**Task objective**
According to the text below on dehalogenating pollutants, which kind of bacteria is the only kind a site needs to contain?

**Text under study**

━━━━━━

One factor essential to the metabolism of Desulfovibrio, which is potentially capable of acting as a strong reductant, is the periplasmic (external to the cytoplasmic membrane) electron carrier protein, cytochrome c.sub.3. This protein is localized on the exterior of the cell and is thus accessible to external electron transfer reactions. The electron transfer proteins from Desulfovibrio appear to be very diverse and contain at least four different c type cytochromes, including the monohemic cytochrome c553 (Mr 9000), the tetrahemic cytochrome c.sub.3 (Mr 13000), the octahemic cytochrome c3 (Mr 26000) and a high molecular weight cytochrome (Mr65000) called Hmc, containing sixteen hemes (Haladijian, J., et al., Biochem. Biophys. Res. Com., 179, 605 (1991)). A common pattern of the cytochrome c3 superfamily is that they contain c-type hemes having low redox potentials within the approximate range of -120 to -400 mV. The cytochrome c.sub.3 proteins function within the cell to transport electrons between hydrogenase and the rest of the electron transfer chain. To date, the reducing power of the periplasmic cytochrome c.sub.3 has not been coupled to any process for the dehalogenation of compounds.
From the art it is clear that a need remains for a method of dehalogenating halogenated organic pollutants in situ reliably and reproducibly at degradation rates higher than currently possible in biological systems. It is the object of the present invention to meet such a need by providing a method that utilizes indigenous populations of sulfate-reducing bacteria in combination with tetrapyrrole catalysts to effect the dehalogenation of halogenated organics in situ. The instant method utilizes sulfate reducing bacteria with the associated c.sub.3 cytochrome to provide electrons to a tetrapyrrole (vitamin B12) to catalyze the dechlorination of various chlorinated solvents. The present invention is an improvement over the art in several ways. The present method utilizes bacteria indigenous to most aquifer systems to provide the strong reductant to drive tetrapyrrole catalysis. The site need not contain dechlorinating organisms, only sulfate-reducing bacteria are required. Secondly, operationally this process would be the same regardless of the site, i.e., generation of nutritional conditions for sulfate-reducers and once they are established addition of the dechlorinating reagent. Thus, the remediation would resemble a process rather than a costly R&D project aimed at determining if dechlorinating bacteria are present.
Additionally, the instant method should provide a dramatic increase in rate of bioremediation and the overall reliability and reproducibility of the practice of bioremediation. The present invention requires only that the inherent microbiology of any sediment contain sulfate-reducing bacteria. Numerous field and laboratory studies have shown these organisms to be generally present in sediments and soils such that their presence can be relied upon (Vogel, T. M., Environ. Sci. Technol., 21, No. E., pp 77-81 (1987)); (Mohn, W. W., et al., Microbiological Reviews, 56, 482 (1992)); Suflita, J. M., et al., J. Ind. Microbiol., 3,179, (1988)). The nutritional characteristics of the sulfate-reducing bacteria are well resolved so that nutritional strategies to raise this group of bacteria are straightforward. Indigenous dechlorinating bacteria are not required but should not be inhibited by this process.

━━━━━━

**Data**
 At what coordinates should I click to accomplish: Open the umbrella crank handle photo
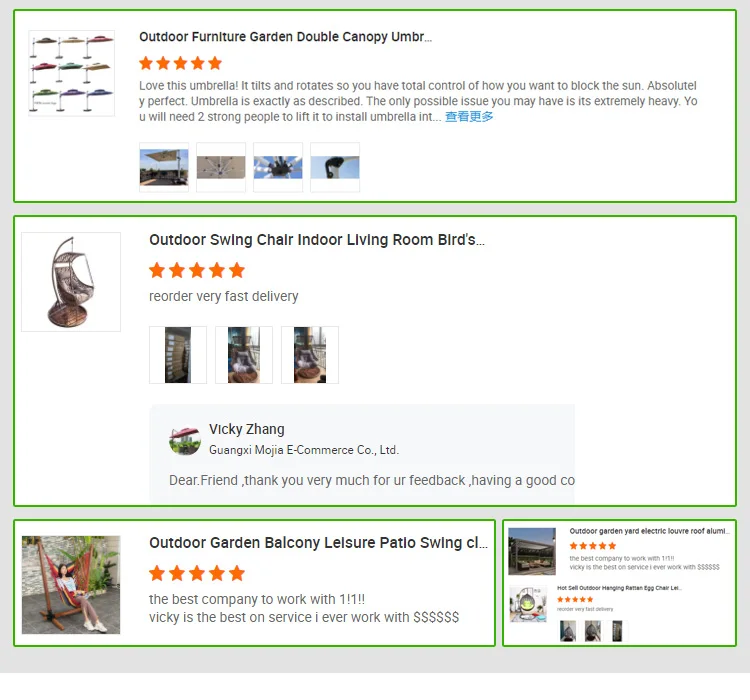click(x=335, y=167)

━━━━━━

**Problem solution**
Sulfate-reducing bacteria.